* _Instructions to follow_
List each line of the data that holds the string "computer".

* _Supplied material_
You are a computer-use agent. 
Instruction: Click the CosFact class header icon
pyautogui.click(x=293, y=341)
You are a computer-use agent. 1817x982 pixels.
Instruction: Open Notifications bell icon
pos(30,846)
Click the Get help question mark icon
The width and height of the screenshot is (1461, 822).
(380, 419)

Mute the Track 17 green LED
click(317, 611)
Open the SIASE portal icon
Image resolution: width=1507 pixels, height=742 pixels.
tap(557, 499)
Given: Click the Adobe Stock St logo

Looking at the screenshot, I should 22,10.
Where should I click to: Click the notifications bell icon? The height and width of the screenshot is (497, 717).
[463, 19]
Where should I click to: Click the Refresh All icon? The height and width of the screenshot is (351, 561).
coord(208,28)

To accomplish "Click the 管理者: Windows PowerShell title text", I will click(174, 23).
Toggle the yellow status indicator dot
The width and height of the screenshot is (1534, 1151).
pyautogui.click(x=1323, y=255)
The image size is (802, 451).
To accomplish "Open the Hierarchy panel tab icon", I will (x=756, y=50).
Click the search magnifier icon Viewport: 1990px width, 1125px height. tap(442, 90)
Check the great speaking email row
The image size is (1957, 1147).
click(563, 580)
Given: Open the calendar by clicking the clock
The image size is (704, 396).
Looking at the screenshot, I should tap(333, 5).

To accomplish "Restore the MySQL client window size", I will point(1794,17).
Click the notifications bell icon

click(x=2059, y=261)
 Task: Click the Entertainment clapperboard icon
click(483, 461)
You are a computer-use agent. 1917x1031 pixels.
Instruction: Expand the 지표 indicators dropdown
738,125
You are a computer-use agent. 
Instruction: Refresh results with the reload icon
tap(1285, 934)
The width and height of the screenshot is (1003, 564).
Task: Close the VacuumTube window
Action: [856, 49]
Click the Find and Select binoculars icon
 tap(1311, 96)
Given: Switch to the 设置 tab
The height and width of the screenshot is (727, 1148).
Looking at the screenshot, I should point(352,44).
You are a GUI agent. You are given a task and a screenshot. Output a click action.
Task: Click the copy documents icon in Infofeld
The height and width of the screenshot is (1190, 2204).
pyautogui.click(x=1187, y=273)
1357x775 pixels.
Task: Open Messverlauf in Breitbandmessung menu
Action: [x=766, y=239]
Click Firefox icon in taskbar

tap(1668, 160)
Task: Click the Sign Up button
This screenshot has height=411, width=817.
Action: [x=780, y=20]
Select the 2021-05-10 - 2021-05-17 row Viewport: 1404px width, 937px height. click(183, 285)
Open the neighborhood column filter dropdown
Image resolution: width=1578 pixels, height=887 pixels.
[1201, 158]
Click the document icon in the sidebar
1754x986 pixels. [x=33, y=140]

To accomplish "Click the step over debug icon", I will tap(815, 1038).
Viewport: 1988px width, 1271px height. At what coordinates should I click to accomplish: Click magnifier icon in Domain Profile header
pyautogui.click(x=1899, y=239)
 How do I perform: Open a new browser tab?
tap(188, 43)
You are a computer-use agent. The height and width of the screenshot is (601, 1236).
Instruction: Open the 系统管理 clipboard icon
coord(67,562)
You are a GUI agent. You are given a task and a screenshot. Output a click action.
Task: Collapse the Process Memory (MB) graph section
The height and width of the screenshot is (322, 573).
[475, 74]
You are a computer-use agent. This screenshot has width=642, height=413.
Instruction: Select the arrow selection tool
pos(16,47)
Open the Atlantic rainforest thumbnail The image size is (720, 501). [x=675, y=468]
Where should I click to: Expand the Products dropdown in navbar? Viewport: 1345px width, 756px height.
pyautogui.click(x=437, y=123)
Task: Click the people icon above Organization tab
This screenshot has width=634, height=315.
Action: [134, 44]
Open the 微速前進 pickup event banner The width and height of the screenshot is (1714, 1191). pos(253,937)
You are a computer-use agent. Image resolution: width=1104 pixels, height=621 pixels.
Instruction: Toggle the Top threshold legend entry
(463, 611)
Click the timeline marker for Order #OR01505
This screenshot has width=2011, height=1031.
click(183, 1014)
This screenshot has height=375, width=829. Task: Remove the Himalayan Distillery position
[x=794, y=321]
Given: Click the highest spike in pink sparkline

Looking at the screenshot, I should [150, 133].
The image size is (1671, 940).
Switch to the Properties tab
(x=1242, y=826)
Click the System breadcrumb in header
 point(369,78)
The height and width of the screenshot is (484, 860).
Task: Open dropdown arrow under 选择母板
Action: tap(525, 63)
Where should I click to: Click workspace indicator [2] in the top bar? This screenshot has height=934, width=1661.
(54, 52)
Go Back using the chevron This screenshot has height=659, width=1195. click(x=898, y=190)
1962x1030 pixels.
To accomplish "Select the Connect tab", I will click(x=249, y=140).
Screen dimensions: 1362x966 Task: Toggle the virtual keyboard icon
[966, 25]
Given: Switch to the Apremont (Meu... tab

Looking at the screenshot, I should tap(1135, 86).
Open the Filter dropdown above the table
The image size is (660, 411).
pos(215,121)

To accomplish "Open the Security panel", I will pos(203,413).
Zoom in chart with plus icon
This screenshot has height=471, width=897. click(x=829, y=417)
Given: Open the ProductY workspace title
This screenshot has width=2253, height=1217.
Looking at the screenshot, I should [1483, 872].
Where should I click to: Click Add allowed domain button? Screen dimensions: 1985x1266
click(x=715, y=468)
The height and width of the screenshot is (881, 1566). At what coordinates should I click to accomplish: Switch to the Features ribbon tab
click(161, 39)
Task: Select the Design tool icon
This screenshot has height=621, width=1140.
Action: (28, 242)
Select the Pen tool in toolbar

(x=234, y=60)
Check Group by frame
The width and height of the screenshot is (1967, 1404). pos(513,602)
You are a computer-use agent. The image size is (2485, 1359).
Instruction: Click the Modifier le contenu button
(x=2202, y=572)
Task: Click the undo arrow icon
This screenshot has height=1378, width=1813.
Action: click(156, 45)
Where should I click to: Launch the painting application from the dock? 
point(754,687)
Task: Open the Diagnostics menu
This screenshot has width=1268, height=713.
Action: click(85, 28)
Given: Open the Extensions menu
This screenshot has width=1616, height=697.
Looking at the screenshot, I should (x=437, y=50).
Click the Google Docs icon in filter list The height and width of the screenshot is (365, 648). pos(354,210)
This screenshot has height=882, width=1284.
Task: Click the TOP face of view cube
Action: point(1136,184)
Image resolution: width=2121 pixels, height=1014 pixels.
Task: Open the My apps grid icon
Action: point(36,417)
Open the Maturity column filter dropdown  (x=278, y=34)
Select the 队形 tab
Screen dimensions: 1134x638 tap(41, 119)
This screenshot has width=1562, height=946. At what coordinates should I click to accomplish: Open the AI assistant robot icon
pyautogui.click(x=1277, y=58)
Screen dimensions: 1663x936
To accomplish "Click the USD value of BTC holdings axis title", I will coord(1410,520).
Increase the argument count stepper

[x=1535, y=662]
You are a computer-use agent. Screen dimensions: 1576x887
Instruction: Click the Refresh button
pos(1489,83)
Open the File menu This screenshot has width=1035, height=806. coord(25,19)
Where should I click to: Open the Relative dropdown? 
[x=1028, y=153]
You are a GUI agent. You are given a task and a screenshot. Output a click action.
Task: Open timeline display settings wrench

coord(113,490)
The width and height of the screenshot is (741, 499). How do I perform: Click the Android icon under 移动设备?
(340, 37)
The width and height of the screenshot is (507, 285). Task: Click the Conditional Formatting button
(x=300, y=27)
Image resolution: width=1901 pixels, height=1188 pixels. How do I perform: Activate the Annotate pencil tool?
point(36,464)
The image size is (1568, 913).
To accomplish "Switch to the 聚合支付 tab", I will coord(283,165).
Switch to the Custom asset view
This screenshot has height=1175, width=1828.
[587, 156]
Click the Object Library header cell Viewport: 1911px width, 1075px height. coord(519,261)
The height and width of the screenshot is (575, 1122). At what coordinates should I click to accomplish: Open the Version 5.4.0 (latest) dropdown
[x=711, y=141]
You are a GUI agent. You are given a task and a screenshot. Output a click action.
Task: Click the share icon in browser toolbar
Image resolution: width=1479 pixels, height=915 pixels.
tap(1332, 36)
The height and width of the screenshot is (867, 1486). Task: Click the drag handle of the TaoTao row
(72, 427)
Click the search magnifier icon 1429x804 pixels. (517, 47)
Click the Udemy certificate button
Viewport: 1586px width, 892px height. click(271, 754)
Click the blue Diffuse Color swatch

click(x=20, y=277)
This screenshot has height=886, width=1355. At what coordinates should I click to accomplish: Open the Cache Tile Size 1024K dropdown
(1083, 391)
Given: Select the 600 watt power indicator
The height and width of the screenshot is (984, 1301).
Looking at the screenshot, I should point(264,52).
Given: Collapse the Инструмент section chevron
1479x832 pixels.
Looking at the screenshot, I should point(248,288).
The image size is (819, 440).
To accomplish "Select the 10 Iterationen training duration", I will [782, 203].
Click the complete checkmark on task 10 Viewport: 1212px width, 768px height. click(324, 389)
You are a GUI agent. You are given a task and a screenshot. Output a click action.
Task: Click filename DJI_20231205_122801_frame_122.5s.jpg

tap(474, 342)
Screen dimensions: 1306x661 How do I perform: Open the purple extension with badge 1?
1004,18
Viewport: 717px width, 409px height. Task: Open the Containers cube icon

* _Answer area_
You are a computer-use agent. 
You are a computer-use agent. 1817x982 pixels.
You are a computer-use agent. 1917x1031 pixels.
You are a computer-use agent. 
You are a computer-use agent. The height and width of the screenshot is (601, 1236).
You are a computer-use agent. This screenshot has width=642, height=413.
You are a computer-use agent. Image resolution: width=1104 pixels, height=621 pixels.
You are a computer-use agent. The image size is (2485, 1359).
You are a computer-use agent. Screen dimensions: 1576x887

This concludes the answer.